PROBLEM REQUIREMENTS: Edit all of the rows below so that "computer-use agent" becomes "desktop automation agent" wherever it occurs. Leave every other part of the rows unchanged.

--- begin EXCERPTED DATA ---

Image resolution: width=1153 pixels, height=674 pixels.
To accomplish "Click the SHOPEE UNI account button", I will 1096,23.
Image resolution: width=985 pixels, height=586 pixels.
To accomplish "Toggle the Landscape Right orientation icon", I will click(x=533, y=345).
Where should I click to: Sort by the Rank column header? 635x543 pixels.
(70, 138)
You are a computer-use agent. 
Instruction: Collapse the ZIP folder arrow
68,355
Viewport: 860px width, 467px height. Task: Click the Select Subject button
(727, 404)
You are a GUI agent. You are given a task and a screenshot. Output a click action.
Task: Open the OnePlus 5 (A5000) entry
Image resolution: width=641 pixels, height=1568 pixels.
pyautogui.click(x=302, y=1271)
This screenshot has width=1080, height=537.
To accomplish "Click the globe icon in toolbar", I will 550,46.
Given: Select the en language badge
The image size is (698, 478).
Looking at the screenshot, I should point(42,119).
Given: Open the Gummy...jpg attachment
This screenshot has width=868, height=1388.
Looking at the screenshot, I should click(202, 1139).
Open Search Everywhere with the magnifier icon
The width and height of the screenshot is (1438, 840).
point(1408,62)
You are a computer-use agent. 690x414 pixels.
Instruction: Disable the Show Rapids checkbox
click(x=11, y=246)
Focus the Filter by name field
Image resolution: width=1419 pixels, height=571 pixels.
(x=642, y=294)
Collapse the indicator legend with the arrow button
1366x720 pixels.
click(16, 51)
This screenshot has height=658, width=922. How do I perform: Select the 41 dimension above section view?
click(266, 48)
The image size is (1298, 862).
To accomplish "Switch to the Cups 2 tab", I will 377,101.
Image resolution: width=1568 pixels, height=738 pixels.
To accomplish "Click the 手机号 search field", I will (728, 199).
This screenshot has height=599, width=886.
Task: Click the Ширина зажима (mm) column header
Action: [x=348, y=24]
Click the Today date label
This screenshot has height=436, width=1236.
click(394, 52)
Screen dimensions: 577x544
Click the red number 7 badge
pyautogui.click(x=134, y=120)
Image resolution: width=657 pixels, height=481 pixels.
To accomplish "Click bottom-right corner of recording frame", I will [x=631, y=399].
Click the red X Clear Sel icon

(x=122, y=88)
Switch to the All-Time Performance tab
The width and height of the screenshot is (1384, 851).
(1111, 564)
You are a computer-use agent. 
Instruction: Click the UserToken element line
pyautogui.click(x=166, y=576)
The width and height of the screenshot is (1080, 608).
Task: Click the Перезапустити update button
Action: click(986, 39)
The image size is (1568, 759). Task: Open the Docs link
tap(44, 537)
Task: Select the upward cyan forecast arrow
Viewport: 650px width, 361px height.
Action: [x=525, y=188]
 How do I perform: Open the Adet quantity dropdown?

--- end EXCERPTED DATA ---

EXERCISE SOLUTION:
Image resolution: width=1153 pixels, height=674 pixels.
To accomplish "Click the SHOPEE UNI account button", I will 1096,23.
Image resolution: width=985 pixels, height=586 pixels.
To accomplish "Toggle the Landscape Right orientation icon", I will click(x=533, y=345).
Where should I click to: Sort by the Rank column header? 635x543 pixels.
(70, 138)
You are a desktop automation agent. 
Instruction: Collapse the ZIP folder arrow
68,355
Viewport: 860px width, 467px height. Task: Click the Select Subject button
(727, 404)
You are a GUI agent. You are given a task and a screenshot. Output a click action.
Task: Open the OnePlus 5 (A5000) entry
Image resolution: width=641 pixels, height=1568 pixels.
pyautogui.click(x=302, y=1271)
This screenshot has width=1080, height=537.
To accomplish "Click the globe icon in toolbar", I will 550,46.
Given: Select the en language badge
The image size is (698, 478).
Looking at the screenshot, I should point(42,119).
Given: Open the Gummy...jpg attachment
This screenshot has width=868, height=1388.
Looking at the screenshot, I should click(202, 1139).
Open Search Everywhere with the magnifier icon
The width and height of the screenshot is (1438, 840).
point(1408,62)
You are a desktop automation agent. 690x414 pixels.
Instruction: Disable the Show Rapids checkbox
click(x=11, y=246)
Focus the Filter by name field
Image resolution: width=1419 pixels, height=571 pixels.
(x=642, y=294)
Collapse the indicator legend with the arrow button
1366x720 pixels.
click(16, 51)
This screenshot has height=658, width=922. How do I perform: Select the 41 dimension above section view?
click(266, 48)
The image size is (1298, 862).
To accomplish "Switch to the Cups 2 tab", I will 377,101.
Image resolution: width=1568 pixels, height=738 pixels.
To accomplish "Click the 手机号 search field", I will (728, 199).
This screenshot has height=599, width=886.
Task: Click the Ширина зажима (mm) column header
Action: [x=348, y=24]
Click the Today date label
This screenshot has height=436, width=1236.
click(394, 52)
Screen dimensions: 577x544
Click the red number 7 badge
pyautogui.click(x=134, y=120)
Image resolution: width=657 pixels, height=481 pixels.
To accomplish "Click bottom-right corner of recording frame", I will [x=631, y=399].
Click the red X Clear Sel icon

(x=122, y=88)
Switch to the All-Time Performance tab
The width and height of the screenshot is (1384, 851).
(1111, 564)
You are a desktop automation agent. 
Instruction: Click the UserToken element line
pyautogui.click(x=166, y=576)
The width and height of the screenshot is (1080, 608).
Task: Click the Перезапустити update button
Action: click(986, 39)
The image size is (1568, 759). Task: Open the Docs link
tap(44, 537)
Task: Select the upward cyan forecast arrow
Viewport: 650px width, 361px height.
Action: [x=525, y=188]
 How do I perform: Open the Adet quantity dropdown?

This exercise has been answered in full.